_WORK TO COMPLETE_: Could you write out all the records once more, exactly?

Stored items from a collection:
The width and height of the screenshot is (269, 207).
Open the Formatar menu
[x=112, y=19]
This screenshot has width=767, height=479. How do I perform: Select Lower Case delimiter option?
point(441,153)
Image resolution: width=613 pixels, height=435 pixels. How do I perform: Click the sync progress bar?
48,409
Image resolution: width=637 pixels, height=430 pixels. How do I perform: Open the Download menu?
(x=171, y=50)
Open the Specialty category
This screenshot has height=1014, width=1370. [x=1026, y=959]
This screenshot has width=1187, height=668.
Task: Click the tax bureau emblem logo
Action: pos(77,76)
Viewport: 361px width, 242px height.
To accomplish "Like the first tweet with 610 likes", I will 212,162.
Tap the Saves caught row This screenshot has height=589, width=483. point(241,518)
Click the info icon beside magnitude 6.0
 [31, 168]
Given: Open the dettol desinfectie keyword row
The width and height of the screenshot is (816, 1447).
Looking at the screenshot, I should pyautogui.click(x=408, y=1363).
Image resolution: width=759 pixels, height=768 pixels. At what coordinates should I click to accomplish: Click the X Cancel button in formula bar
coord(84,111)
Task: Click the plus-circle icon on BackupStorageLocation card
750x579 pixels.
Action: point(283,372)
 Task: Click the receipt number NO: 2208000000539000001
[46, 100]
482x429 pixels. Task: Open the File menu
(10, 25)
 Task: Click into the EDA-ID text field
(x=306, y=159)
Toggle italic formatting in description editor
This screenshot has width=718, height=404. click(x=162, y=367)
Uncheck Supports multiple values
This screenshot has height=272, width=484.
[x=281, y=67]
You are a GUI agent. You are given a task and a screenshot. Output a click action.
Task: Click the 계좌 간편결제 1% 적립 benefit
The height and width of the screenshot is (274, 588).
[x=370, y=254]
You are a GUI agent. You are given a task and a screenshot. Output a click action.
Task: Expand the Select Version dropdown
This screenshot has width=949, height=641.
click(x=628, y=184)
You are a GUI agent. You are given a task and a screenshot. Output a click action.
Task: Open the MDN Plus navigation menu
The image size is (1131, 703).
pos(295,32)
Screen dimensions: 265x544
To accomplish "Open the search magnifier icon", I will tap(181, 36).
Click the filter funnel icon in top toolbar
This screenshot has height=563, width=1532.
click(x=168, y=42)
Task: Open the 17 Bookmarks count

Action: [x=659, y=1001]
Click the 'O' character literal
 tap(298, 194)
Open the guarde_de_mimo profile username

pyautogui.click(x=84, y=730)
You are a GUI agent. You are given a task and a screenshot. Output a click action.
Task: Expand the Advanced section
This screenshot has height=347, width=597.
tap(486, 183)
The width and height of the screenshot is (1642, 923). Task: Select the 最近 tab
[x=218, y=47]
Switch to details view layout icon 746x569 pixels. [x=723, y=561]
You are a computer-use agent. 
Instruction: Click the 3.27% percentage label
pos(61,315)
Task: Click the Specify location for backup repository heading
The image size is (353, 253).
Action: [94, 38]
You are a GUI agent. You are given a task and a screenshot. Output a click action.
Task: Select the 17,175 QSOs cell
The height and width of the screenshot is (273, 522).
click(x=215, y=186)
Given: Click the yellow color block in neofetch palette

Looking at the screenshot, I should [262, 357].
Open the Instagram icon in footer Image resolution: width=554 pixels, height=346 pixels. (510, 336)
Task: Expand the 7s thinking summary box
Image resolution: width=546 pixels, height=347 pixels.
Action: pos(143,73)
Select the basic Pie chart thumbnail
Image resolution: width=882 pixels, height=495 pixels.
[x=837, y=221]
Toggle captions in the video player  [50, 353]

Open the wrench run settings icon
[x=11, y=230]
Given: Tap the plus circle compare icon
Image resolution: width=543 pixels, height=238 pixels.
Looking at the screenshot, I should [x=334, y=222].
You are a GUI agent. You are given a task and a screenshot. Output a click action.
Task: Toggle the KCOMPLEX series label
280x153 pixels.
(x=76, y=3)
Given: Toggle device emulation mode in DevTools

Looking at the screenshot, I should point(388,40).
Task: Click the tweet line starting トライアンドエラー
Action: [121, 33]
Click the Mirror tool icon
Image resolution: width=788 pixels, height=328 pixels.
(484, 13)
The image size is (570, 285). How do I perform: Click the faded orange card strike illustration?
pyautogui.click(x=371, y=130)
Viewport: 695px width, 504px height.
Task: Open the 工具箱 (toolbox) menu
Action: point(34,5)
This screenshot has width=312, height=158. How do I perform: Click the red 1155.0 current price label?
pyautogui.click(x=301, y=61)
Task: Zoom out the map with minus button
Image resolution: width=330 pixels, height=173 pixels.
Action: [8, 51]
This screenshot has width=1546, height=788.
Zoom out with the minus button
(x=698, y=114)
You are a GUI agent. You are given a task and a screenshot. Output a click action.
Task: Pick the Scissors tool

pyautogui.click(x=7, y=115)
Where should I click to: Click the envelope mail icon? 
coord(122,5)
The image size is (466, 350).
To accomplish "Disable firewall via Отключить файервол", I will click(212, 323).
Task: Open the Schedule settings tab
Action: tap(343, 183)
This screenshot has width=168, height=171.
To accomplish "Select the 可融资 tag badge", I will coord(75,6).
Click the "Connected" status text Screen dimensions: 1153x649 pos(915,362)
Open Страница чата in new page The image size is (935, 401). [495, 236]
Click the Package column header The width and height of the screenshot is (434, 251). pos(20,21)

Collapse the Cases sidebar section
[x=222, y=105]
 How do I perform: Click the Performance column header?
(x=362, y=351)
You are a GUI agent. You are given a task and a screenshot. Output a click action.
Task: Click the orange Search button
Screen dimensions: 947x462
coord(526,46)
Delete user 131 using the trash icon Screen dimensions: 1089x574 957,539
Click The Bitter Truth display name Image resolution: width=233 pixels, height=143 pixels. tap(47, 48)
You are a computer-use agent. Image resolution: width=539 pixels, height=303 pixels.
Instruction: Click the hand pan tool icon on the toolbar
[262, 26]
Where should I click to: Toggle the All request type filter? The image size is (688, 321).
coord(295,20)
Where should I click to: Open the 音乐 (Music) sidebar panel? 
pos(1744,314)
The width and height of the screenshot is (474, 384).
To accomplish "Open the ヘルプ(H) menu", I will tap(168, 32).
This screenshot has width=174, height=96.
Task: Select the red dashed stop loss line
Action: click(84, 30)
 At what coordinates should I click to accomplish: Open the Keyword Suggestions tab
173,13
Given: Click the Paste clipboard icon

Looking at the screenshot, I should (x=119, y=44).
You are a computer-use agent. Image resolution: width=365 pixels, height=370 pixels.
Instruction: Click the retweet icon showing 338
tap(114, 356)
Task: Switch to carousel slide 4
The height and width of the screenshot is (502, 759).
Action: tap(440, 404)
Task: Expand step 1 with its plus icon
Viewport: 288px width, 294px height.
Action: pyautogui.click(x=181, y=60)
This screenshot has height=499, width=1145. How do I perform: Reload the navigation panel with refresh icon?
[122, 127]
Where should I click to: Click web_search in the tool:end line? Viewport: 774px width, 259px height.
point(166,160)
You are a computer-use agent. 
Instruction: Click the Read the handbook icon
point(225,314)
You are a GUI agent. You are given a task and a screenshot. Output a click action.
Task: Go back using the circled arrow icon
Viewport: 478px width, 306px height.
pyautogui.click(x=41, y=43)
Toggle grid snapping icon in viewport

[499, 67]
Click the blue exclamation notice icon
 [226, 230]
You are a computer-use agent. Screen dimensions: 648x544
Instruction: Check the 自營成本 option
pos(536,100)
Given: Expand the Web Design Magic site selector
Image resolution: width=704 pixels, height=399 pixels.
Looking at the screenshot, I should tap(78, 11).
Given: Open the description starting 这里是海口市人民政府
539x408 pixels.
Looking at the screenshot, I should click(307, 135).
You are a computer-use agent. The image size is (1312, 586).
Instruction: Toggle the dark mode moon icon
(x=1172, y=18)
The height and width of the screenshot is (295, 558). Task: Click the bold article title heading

_TASK ANSWER_:
The width and height of the screenshot is (269, 207).
Open the Formatar menu
[x=112, y=19]
This screenshot has width=767, height=479. How do I perform: Select Lower Case delimiter option?
point(441,153)
Image resolution: width=613 pixels, height=435 pixels. How do I perform: Click the sync progress bar?
48,409
Image resolution: width=637 pixels, height=430 pixels. How do I perform: Open the Download menu?
(x=171, y=50)
Open the Specialty category
This screenshot has height=1014, width=1370. [x=1026, y=959]
This screenshot has width=1187, height=668.
Task: Click the tax bureau emblem logo
Action: pos(77,76)
Viewport: 361px width, 242px height.
To accomplish "Like the first tweet with 610 likes", I will 212,162.
Tap the Saves caught row This screenshot has height=589, width=483. point(241,518)
Click the info icon beside magnitude 6.0
 [31, 168]
Given: Open the dettol desinfectie keyword row
The width and height of the screenshot is (816, 1447).
Looking at the screenshot, I should pyautogui.click(x=408, y=1363).
Image resolution: width=759 pixels, height=768 pixels. At what coordinates should I click to accomplish: Click the X Cancel button in formula bar
coord(84,111)
Task: Click the plus-circle icon on BackupStorageLocation card
750x579 pixels.
Action: point(283,372)
 Task: Click the receipt number NO: 2208000000539000001
[46, 100]
482x429 pixels. Task: Open the File menu
(10, 25)
 Task: Click into the EDA-ID text field
(x=306, y=159)
Toggle italic formatting in description editor
This screenshot has width=718, height=404. click(x=162, y=367)
Uncheck Supports multiple values
This screenshot has height=272, width=484.
[x=281, y=67]
You are a GUI agent. You are given a task and a screenshot. Output a click action.
Task: Click the 계좌 간편결제 1% 적립 benefit
The height and width of the screenshot is (274, 588).
[x=370, y=254]
You are a GUI agent. You are given a task and a screenshot. Output a click action.
Task: Expand the Select Version dropdown
This screenshot has width=949, height=641.
click(x=628, y=184)
You are a GUI agent. You are given a task and a screenshot. Output a click action.
Task: Open the MDN Plus navigation menu
The image size is (1131, 703).
pos(295,32)
Screen dimensions: 265x544
To accomplish "Open the search magnifier icon", I will tap(181, 36).
Click the filter funnel icon in top toolbar
This screenshot has height=563, width=1532.
click(x=168, y=42)
Task: Open the 17 Bookmarks count

Action: [x=659, y=1001]
Click the 'O' character literal
 tap(298, 194)
Open the guarde_de_mimo profile username

pyautogui.click(x=84, y=730)
You are a GUI agent. You are given a task and a screenshot. Output a click action.
Task: Expand the Advanced section
This screenshot has height=347, width=597.
tap(486, 183)
The width and height of the screenshot is (1642, 923). Task: Select the 最近 tab
[x=218, y=47]
Switch to details view layout icon 746x569 pixels. [x=723, y=561]
You are a computer-use agent. 
Instruction: Click the 3.27% percentage label
pos(61,315)
Task: Click the Specify location for backup repository heading
The image size is (353, 253).
Action: [94, 38]
You are a GUI agent. You are given a task and a screenshot. Output a click action.
Task: Select the 17,175 QSOs cell
The height and width of the screenshot is (273, 522).
click(x=215, y=186)
Given: Click the yellow color block in neofetch palette

Looking at the screenshot, I should [262, 357].
Open the Instagram icon in footer Image resolution: width=554 pixels, height=346 pixels. (510, 336)
Task: Expand the 7s thinking summary box
Image resolution: width=546 pixels, height=347 pixels.
Action: pos(143,73)
Select the basic Pie chart thumbnail
Image resolution: width=882 pixels, height=495 pixels.
[x=837, y=221]
Toggle captions in the video player  [50, 353]

Open the wrench run settings icon
[x=11, y=230]
Given: Tap the plus circle compare icon
Image resolution: width=543 pixels, height=238 pixels.
Looking at the screenshot, I should [x=334, y=222].
You are a GUI agent. You are given a task and a screenshot. Output a click action.
Task: Toggle the KCOMPLEX series label
280x153 pixels.
(x=76, y=3)
Given: Toggle device emulation mode in DevTools

Looking at the screenshot, I should point(388,40).
Task: Click the tweet line starting トライアンドエラー
Action: [121, 33]
Click the Mirror tool icon
Image resolution: width=788 pixels, height=328 pixels.
(484, 13)
The image size is (570, 285). How do I perform: Click the faded orange card strike illustration?
pyautogui.click(x=371, y=130)
Viewport: 695px width, 504px height.
Task: Open the 工具箱 (toolbox) menu
Action: point(34,5)
This screenshot has width=312, height=158. How do I perform: Click the red 1155.0 current price label?
pyautogui.click(x=301, y=61)
Task: Zoom out the map with minus button
Image resolution: width=330 pixels, height=173 pixels.
Action: [8, 51]
This screenshot has width=1546, height=788.
Zoom out with the minus button
(x=698, y=114)
You are a GUI agent. You are given a task and a screenshot. Output a click action.
Task: Pick the Scissors tool

pyautogui.click(x=7, y=115)
Where should I click to: Click the envelope mail icon? 
coord(122,5)
The image size is (466, 350).
To accomplish "Disable firewall via Отключить файервол", I will click(212, 323).
Task: Open the Schedule settings tab
Action: tap(343, 183)
This screenshot has width=168, height=171.
To accomplish "Select the 可融资 tag badge", I will coord(75,6).
Click the "Connected" status text Screen dimensions: 1153x649 pos(915,362)
Open Страница чата in new page The image size is (935, 401). [495, 236]
Click the Package column header The width and height of the screenshot is (434, 251). pos(20,21)

Collapse the Cases sidebar section
[x=222, y=105]
 How do I perform: Click the Performance column header?
(x=362, y=351)
You are a GUI agent. You are given a task and a screenshot. Output a click action.
Task: Click the orange Search button
Screen dimensions: 947x462
coord(526,46)
Delete user 131 using the trash icon Screen dimensions: 1089x574 957,539
Click The Bitter Truth display name Image resolution: width=233 pixels, height=143 pixels. tap(47, 48)
You are a computer-use agent. Image resolution: width=539 pixels, height=303 pixels.
Instruction: Click the hand pan tool icon on the toolbar
[262, 26]
Where should I click to: Toggle the All request type filter? The image size is (688, 321).
coord(295,20)
Where should I click to: Open the 音乐 (Music) sidebar panel? 
pos(1744,314)
The width and height of the screenshot is (474, 384).
To accomplish "Open the ヘルプ(H) menu", I will tap(168, 32).
This screenshot has width=174, height=96.
Task: Select the red dashed stop loss line
Action: click(84, 30)
 At what coordinates should I click to accomplish: Open the Keyword Suggestions tab
173,13
Given: Click the Paste clipboard icon

Looking at the screenshot, I should (x=119, y=44).
You are a computer-use agent. Image resolution: width=365 pixels, height=370 pixels.
Instruction: Click the retweet icon showing 338
tap(114, 356)
Task: Switch to carousel slide 4
The height and width of the screenshot is (502, 759).
Action: tap(440, 404)
Task: Expand step 1 with its plus icon
Viewport: 288px width, 294px height.
Action: pyautogui.click(x=181, y=60)
This screenshot has height=499, width=1145. How do I perform: Reload the navigation panel with refresh icon?
[122, 127]
Where should I click to: Click web_search in the tool:end line? Viewport: 774px width, 259px height.
point(166,160)
You are a computer-use agent. 
Instruction: Click the Read the handbook icon
point(225,314)
You are a GUI agent. You are given a task and a screenshot. Output a click action.
Task: Go back using the circled arrow icon
Viewport: 478px width, 306px height.
pyautogui.click(x=41, y=43)
Toggle grid snapping icon in viewport

[499, 67]
Click the blue exclamation notice icon
 [226, 230]
You are a computer-use agent. Screen dimensions: 648x544
Instruction: Check the 自營成本 option
pos(536,100)
Given: Expand the Web Design Magic site selector
Image resolution: width=704 pixels, height=399 pixels.
Looking at the screenshot, I should tap(78, 11).
Given: Open the description starting 这里是海口市人民政府
539x408 pixels.
Looking at the screenshot, I should click(307, 135).
You are a computer-use agent. The image size is (1312, 586).
Instruction: Toggle the dark mode moon icon
(x=1172, y=18)
The height and width of the screenshot is (295, 558). Task: Click the bold article title heading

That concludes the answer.